Sim-to-Real Learning of Footstep-Constrained Bipedal Dynamic Walking

TL;DR

This paper presents a reinforcement learning approach for bipedal robots that maintains dynamic, robust gaits while respecting external footstep constraints, demonstrated through sim-to-real transfer on the Cassie robot.

Contribution

It introduces an RL formulation for footstep-constrained gait control and a supervised learning model for predicting feasible touchdown locations.

Findings

Successful sim-to-real transfer on Cassie robot

Effective response to externally imposed footstep constraints

Accurate prediction of next touchdown locations

Abstract

Recently, work on reinforcement learning (RL) for bipedal robots has successfully learned controllers for a variety of dynamic gaits with robust sim-to-real demonstrations. In order to maintain balance, the learned controllers have full freedom of where to place the feet, resulting in highly robust gaits.
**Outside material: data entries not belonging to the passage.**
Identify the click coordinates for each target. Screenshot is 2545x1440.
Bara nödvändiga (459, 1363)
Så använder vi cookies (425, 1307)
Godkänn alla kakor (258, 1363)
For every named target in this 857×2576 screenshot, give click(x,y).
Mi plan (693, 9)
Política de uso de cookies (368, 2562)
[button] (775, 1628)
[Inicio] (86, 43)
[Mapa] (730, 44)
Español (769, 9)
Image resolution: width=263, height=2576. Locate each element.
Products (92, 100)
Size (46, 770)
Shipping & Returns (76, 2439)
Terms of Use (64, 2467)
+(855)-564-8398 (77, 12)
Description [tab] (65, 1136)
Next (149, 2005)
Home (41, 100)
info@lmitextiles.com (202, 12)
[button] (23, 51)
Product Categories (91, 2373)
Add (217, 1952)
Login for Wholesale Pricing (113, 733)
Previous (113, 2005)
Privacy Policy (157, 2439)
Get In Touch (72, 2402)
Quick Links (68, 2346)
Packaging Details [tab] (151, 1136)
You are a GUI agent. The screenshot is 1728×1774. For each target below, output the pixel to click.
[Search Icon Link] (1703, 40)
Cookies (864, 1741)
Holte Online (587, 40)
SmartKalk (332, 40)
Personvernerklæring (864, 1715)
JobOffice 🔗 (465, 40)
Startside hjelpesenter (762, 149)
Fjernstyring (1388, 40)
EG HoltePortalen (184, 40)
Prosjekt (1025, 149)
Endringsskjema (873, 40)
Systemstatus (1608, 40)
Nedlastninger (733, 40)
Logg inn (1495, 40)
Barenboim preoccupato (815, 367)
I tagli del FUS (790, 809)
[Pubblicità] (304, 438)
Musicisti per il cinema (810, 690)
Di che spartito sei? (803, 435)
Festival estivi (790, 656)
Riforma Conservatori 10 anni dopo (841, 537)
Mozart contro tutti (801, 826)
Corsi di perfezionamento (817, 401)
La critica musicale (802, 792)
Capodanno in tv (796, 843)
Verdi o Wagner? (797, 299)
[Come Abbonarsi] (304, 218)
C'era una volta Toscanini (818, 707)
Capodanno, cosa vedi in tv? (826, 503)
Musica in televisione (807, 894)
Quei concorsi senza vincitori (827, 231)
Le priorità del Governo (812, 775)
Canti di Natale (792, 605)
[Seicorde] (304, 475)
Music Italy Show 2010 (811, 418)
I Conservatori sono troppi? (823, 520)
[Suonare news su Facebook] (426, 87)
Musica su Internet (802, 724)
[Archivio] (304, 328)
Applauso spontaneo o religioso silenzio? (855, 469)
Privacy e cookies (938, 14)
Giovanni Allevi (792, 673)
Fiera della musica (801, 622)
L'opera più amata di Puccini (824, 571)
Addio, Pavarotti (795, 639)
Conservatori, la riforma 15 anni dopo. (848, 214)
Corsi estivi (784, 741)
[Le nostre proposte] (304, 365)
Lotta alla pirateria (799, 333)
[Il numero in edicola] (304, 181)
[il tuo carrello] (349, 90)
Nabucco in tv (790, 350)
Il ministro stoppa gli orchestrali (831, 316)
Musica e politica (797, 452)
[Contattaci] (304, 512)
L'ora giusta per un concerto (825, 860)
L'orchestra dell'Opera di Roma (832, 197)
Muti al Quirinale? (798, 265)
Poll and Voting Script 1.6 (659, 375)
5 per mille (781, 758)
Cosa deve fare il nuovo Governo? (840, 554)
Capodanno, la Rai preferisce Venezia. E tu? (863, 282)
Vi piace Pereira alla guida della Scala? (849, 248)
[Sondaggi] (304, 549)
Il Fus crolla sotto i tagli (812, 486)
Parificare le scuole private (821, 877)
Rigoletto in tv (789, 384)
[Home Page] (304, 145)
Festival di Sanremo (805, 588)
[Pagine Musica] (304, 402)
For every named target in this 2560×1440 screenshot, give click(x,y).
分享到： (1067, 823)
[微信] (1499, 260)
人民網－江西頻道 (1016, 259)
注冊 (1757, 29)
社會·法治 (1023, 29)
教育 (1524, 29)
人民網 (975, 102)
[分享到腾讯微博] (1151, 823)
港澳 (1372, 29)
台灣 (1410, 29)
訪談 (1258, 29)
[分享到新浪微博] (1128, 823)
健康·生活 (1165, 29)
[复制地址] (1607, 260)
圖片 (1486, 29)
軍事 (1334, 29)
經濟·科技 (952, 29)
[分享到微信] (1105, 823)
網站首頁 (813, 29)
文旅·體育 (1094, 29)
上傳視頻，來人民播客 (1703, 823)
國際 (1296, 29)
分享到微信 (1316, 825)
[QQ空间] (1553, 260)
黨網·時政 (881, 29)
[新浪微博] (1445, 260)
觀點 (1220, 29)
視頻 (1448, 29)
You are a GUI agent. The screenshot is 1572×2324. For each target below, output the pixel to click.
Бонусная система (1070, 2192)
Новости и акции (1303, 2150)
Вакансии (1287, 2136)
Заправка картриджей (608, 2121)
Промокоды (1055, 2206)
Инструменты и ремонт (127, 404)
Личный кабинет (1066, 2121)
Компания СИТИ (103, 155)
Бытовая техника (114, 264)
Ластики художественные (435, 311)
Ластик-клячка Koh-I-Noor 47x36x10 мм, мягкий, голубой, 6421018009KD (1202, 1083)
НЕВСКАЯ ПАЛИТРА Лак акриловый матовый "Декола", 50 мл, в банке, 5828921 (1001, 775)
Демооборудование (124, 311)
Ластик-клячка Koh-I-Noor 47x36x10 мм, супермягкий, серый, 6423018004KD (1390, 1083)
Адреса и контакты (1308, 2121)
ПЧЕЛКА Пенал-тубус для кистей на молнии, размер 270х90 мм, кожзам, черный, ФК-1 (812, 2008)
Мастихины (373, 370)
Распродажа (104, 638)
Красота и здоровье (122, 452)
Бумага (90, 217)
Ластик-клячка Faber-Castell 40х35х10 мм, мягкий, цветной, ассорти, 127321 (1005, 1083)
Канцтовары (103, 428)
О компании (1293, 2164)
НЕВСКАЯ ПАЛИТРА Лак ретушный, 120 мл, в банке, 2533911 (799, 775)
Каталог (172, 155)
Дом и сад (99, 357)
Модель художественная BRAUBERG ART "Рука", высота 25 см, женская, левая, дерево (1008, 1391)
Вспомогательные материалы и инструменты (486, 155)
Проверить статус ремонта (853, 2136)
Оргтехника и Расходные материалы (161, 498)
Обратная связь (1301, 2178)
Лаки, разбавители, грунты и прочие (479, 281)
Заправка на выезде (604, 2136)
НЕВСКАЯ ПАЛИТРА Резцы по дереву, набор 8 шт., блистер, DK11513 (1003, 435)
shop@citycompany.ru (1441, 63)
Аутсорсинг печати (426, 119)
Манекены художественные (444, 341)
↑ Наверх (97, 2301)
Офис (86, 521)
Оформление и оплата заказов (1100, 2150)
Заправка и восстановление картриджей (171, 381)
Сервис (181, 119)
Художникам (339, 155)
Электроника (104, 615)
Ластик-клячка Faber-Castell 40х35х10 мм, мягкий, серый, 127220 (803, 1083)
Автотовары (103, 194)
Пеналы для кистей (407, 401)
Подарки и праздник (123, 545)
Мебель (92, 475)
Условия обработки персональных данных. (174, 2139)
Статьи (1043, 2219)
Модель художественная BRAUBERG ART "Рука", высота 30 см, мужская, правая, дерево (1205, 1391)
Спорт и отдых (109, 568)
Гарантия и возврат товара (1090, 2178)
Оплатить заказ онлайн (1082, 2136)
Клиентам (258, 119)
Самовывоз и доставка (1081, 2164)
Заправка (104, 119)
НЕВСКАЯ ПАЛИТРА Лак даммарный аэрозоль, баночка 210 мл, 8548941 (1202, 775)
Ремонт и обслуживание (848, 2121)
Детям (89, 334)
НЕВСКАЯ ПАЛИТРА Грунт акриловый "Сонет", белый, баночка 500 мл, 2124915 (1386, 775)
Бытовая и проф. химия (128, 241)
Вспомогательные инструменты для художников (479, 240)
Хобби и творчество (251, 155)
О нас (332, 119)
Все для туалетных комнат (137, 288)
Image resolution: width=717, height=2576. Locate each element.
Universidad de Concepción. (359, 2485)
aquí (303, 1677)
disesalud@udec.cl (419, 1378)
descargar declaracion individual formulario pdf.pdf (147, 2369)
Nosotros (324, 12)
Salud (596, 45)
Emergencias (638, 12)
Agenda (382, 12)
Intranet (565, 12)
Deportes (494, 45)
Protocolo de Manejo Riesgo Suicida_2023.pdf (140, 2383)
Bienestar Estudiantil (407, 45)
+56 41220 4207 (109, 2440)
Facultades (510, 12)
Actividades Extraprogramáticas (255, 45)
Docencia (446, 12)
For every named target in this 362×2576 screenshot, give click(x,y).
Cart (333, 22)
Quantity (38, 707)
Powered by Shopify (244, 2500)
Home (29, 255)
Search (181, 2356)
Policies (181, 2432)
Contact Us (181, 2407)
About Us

In the real world however, the environment will often impose constraints on the feasible footstep locations, typically identified by perception systems. Unfortunately, most demonstrated RL controllers on bipedal robots do not allow for specifying and responding to such constraints. This missing control interface greatly limits the real-world application of current RL controllers. In this paper, we aim to maintain the robust and dynamic nature of learned gaits while also respecting footstep constraints imposed externally. We develop an RL formulation for training dynamic gait controllers that can respond to specified touchdown locations. We then successfully demonstrate simulation and sim-to-real performance on the bipedal robot Cassie. In addition, we use supervised learning to induce a transition model for accurately predicting the next touchdown locations that the controller can achieve given the robot's proprioceptive observations. This model paves the way for integrating the learned controller into a full-order robot locomotion planner that robustly satisfies both balance and environmental constraints.